To read Anthony Lane's recent review of Quentin Tarantino's "Django Unchained" is to read more about Lane, perhaps, than the film he has his eye on. He is clearly uncomfortable, even as he attempts an even-handed take. Though at first it's not entirely clear why Lane misses the point of the film so confidently.
And then it dawns on you: Lane wanted a tidier morality tale based on morals he subscribes to. Although he doesn't directly state what his moral framework is, there are sentences that provide clues to his qualms. Here are a few lines from Lane:
- If only Tarantino made films during "a straighter age."
- Tarantino is "snared in a tangle of morality and style."
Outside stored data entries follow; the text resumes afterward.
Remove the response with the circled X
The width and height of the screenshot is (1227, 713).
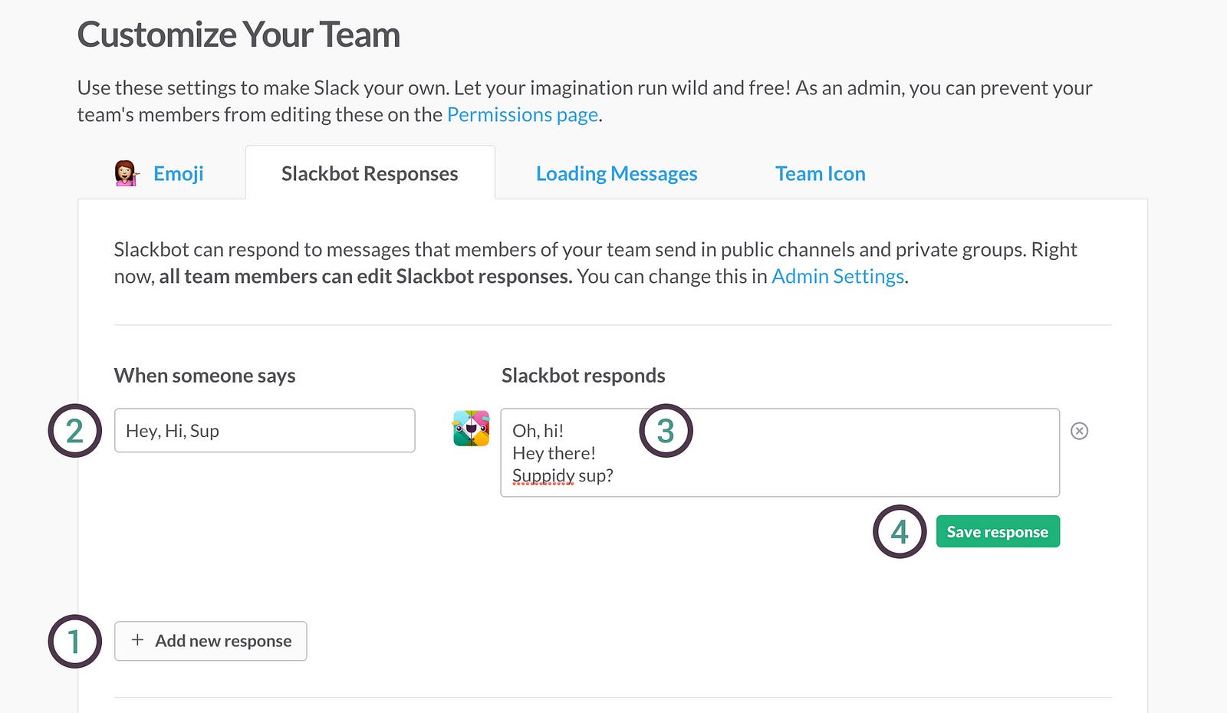(1079, 431)
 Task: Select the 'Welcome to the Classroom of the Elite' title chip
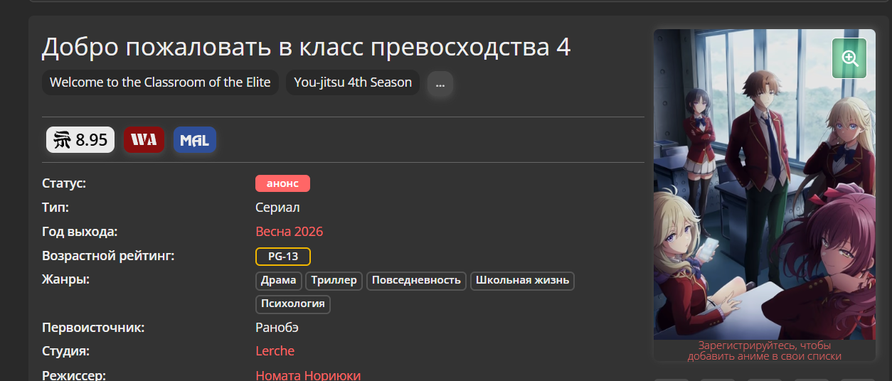point(160,82)
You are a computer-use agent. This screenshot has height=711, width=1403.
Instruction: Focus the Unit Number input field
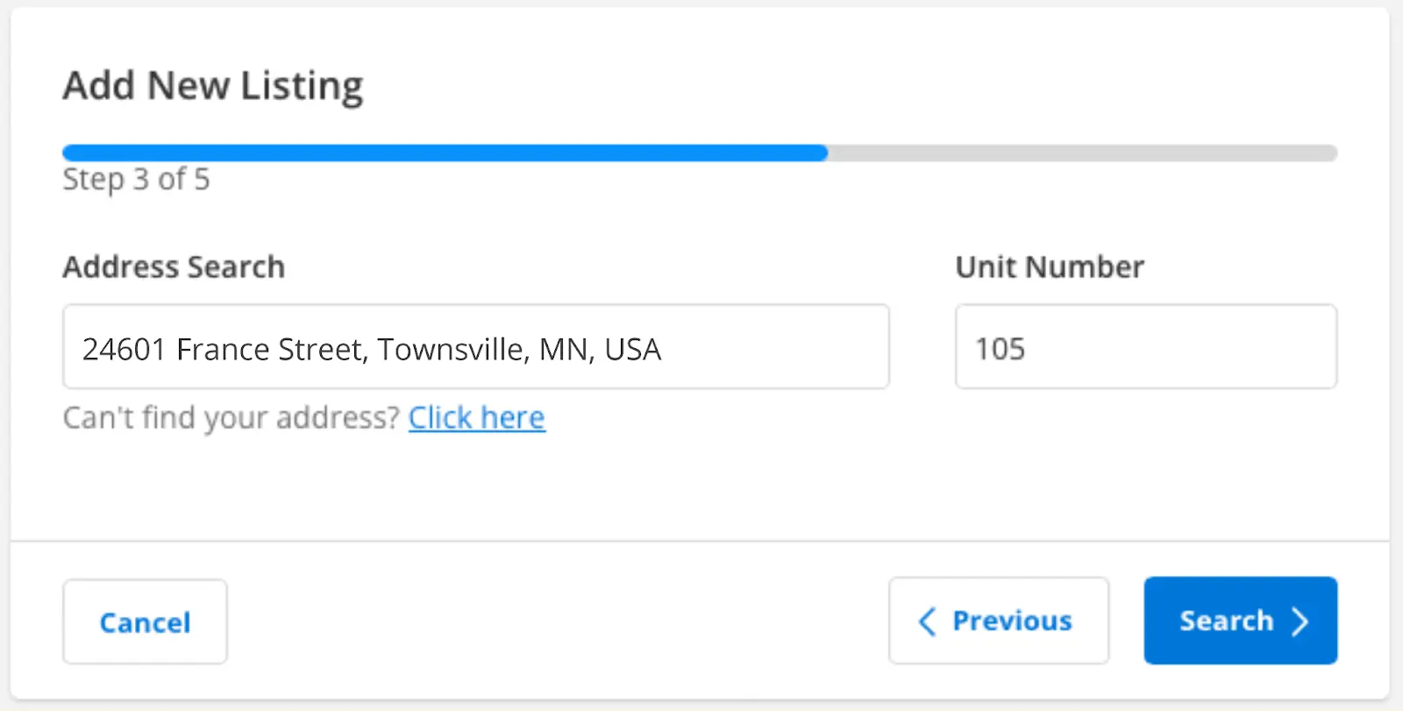tap(1146, 346)
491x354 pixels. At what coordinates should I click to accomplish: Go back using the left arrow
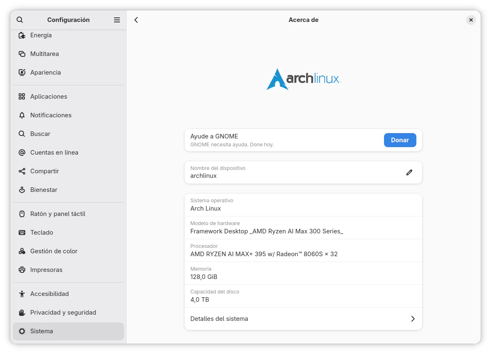tap(136, 20)
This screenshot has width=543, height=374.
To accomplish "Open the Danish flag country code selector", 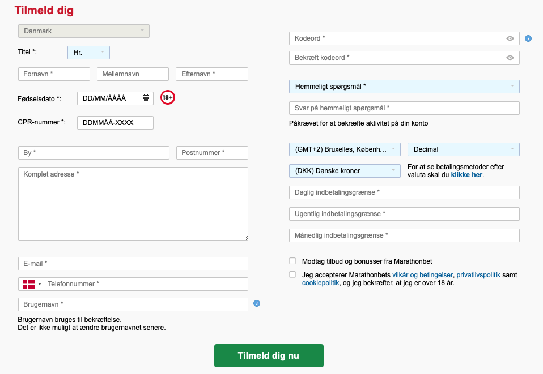I will pyautogui.click(x=31, y=283).

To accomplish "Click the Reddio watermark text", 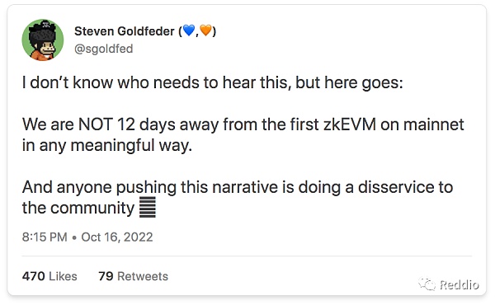I will click(460, 284).
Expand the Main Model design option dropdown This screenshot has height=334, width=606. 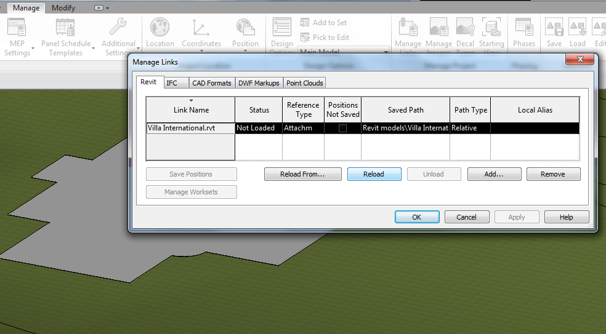[386, 52]
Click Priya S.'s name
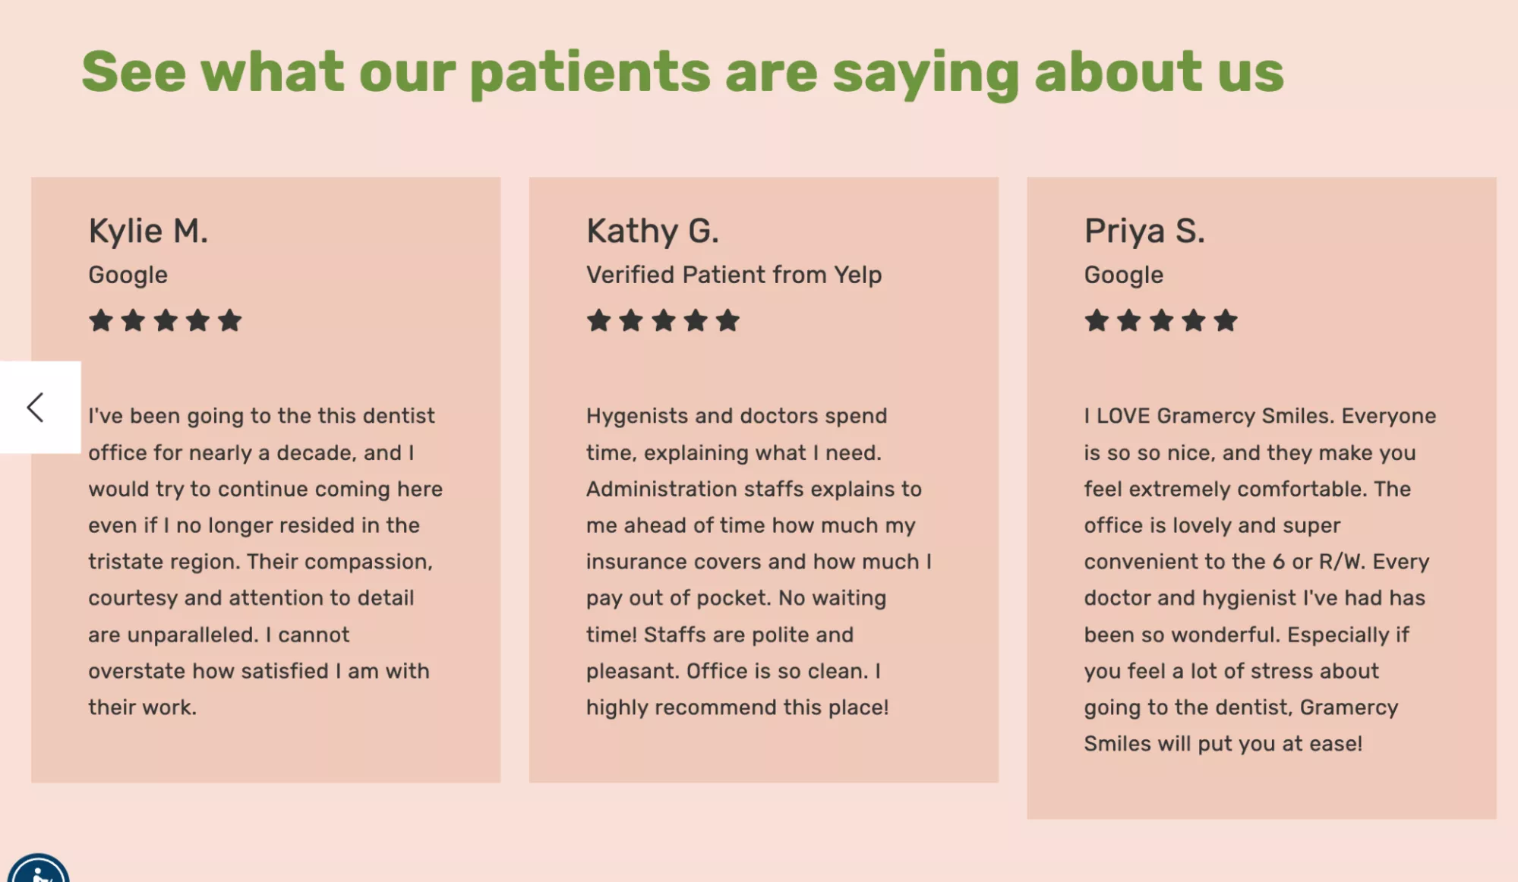1518x882 pixels. [x=1147, y=230]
- Tarantino is "dangerously in love with the look of evil, and all he can counter it with is cool--not strength of purpose, let alone goodness of heart, but simple comeuppance, issued with merciless panache."
One would almost think Lane wanted to say "uppity" instead of comeuppance. To expect of Tarantino an easier and more palatable liberal morality of a different and "straighter age" is quite far off the mark. This is Tarantino. Pop stylist of killers. And this is a pop movie with a grim moral interest to show us a spectacular and fictional super hero in Django (Jamie Foxx) who is equal to the task at hand. Does Lane think that it would have made sense for Django to preach nonviolence from a pulpit? To merely and politely tell Calvin Candie (Leonardo DiCaprio) or those around him in Candyland that he is wrong to make men fight to the death, wrong to engage in incest with his sister, wrong to enslave thousands of people and kill with impunity? In a different film, we might have seen and cheered the rise of a peaceful deacon preaching universal brotherhood, but not here.
Why? Because Tarantino's morality is elsewhere. He's not interested in a pure leader with a certain moral vision, a Christ who turns the other cheek. Tarantino is interested in justified killing and revenge in the spirit of the Old Testament. In "Django Unchained," he gets both: Dr. King Schultz (Christoph Waltz) has the law on his side and Django is morally justified to save his wife. In this realm, Lane completely effaces what amounts to a significant display of slavery's complexities for whites and for blacks. I would argue that Stephen the Uncle Tom (Samuel L. Jackson) deserved to die miserably. It's not that his life wasn't difficult or that he had to make difficult choices. He certainly did. But he was a terrible person who witnessed and all but admits to torturing and killing thousands of people. To make this point, Stephen tells Django that he knows how long is takes for a castrated man to bleed to death.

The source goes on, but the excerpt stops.